Problem —
Omit the images. Restate all of the records word for word.

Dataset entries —
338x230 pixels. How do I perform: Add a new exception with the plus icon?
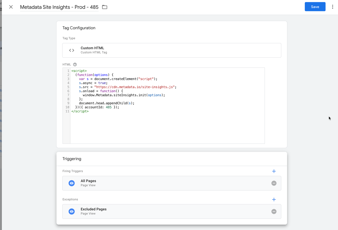(274, 199)
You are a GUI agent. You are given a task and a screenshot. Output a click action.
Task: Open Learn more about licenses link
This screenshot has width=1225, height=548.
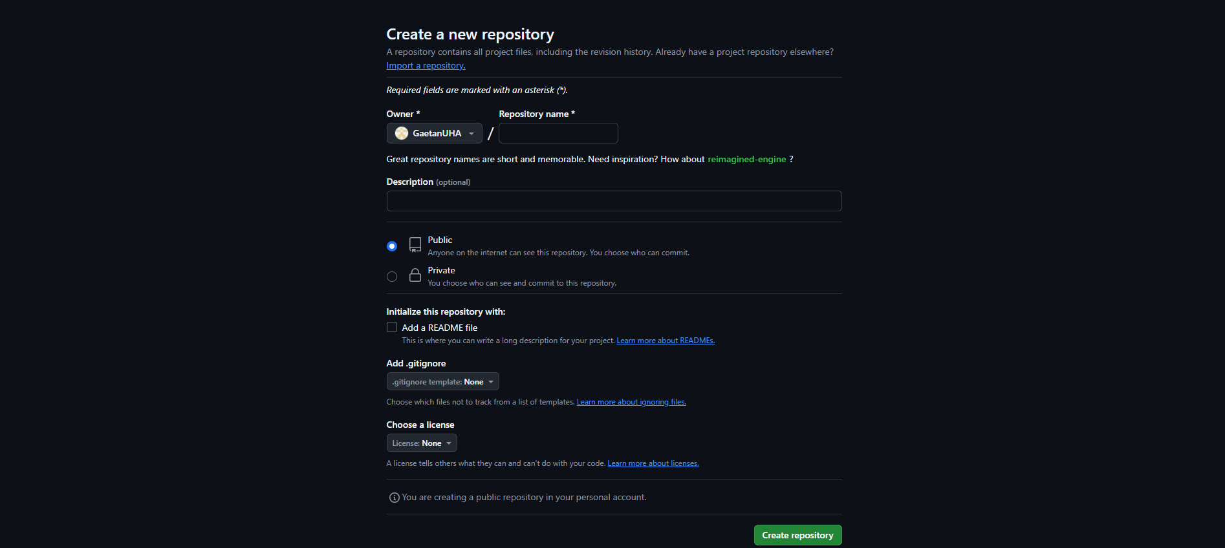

Written solution —
338x230 pixels. How do I perform: Add a new exception with the plus icon?
(274, 199)
You are a GUI agent. You are given a task and a screenshot. Output a click action.
Task: Open Learn more about licenses link
This screenshot has width=1225, height=548.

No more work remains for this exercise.